▶ _PASSAGE TO READ_:
*****
NRC Continues to Respond to Irma

Update (Sept. 12, 2017 4:15 p.m. EST):

Late Monday afternoon, Hurricane Irma had diminished to the point that the NRC exited monitoring mode and stopped staffing the Region II Incident Response Center in Atlanta. (The Operations Center at NRC headquarters in Maryland remains staffed 24/7 as usual.) Neither the Turkey Point nuclear plant nor the St. Lucie nuclear plant, both in Florida, lost offsite power during the storm, and both units at each plant are expected to be operating again this week. St. Lucie Unit 2 remained at full power throughout the storm, and Florida Power & Light tells the NRC it expects to restart St. Lucie Unit 1 today after local emergency management officials confirm they could implement their emergency plans for the plant. FPL has also indicated that it plans to restart both units at Turkey Point after emergency officials in South Florida provide the same assurances for the site. The NRC has returned to its normal inspection and oversight of Turkey Point, St. Lucie, and the other plants in the Southeast and will begin to evaluate lessons learned from Hurricane Irma in preparation for future storms that may affect nuclear plants.

Roger Hannah
Senior Public Affairs Officer, Region II

(Sept. 11, 2017): As Irma (now a tropical storm) continues to track through the southeast, the NRC continues to monitor its path and the nuclear power plants potentially along that route.
*****
▶ _DATA BLOCK_:
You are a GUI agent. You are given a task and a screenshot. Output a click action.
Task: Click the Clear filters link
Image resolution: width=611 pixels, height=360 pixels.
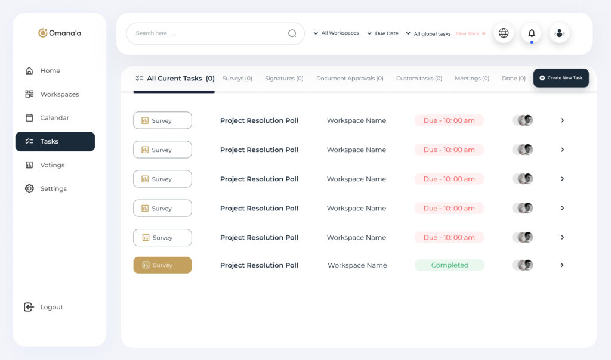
*****
▶ _EXERCISE INSTRUCTIONS_:
**a)** According to the Hurricane Irma update, which St. Lucie unit stayed at full power for the entire storm?
**b)** Reproduce the part of the Hurricane Irma update between "Roger Hannah" and "along that route.", inclusive.
**c)** Write the next part of the Hurricane Irma update, picking up after its final sentence.

▶ _TASK RESULTS_:
**a)** St. Lucie Unit 2

**b)**
Roger Hannah
Senior Public Affairs Officer, Region II

(Sept. 11, 2017): As Irma (now a tropical storm) continues to track through the southeast, the NRC continues to monitor its path and the nuclear power plants potentially along that route.

**c)**
Turkey Point Unit 3, in south Florida, remains safely shut down, as it has been since Saturday. Operators at the Turkey Point plant shut down Unit 4 just before 7 p.m. Sunday evening due to a valve issue. The shutdown was uncomplicated, the plant is in a safe condition, and winds and rain have diminished at the site such that the plant staff exited their declaration of an unusual event at 4 a.m. Three NRC resident inspectors remain at the site, but the agency is now assessing steps to return to its normal inspection staffing within the next day or two.

At St. Lucie, also in Florida, operators are reducing power on Unit 1 due to salt buildup on insulators in the switchyard that supplies offsite power and plant employees are working to resolve this situation. St. Lucie Unit 2 remains at full power. Two NRC resident inspectors remain at the site, but it is expected that NRC will return to normal inspection staffing at this site, also within a day or two.

As of Monday morning, the Region II Incident Response Center staff is monitoring potential effects from the storm on the Hatch nuclear plant in south Georgia and the Farley nuclear plant in south Alabama. The two units at Hatch and the two units at Farley are currently at full power. Even though the staffs at both sites have completed storm preparations, it appears that projected winds will not be strong enough to affect plant operations at these two locations.

The NRC’s Region II continues to be in monitoring mode and the Incident Response Center in Atlanta is staffed. However, predicted wind and rain from the storm has prompted the closure of the Region II office as well as other federal agencies in the area.

Update: The NRC Readies for Hurricane Irma

UPDATE (9/10/2017 – 10 a.m. EST): The NRC activated the Region II Incident Response Center in Atlanta and entered the agency’s monitoring mode just after 6 p.m.yesterday. One unit at the Turkey Point plant is shutdown, but the other unit continues to operate because winds on site have been projected to not exceed hurricane strength. Florida Power & Light has told the NRC it currently has no plans to shut down the two units at the St. Lucie plant because projected wind speeds there are also expected to be below the hurricane level.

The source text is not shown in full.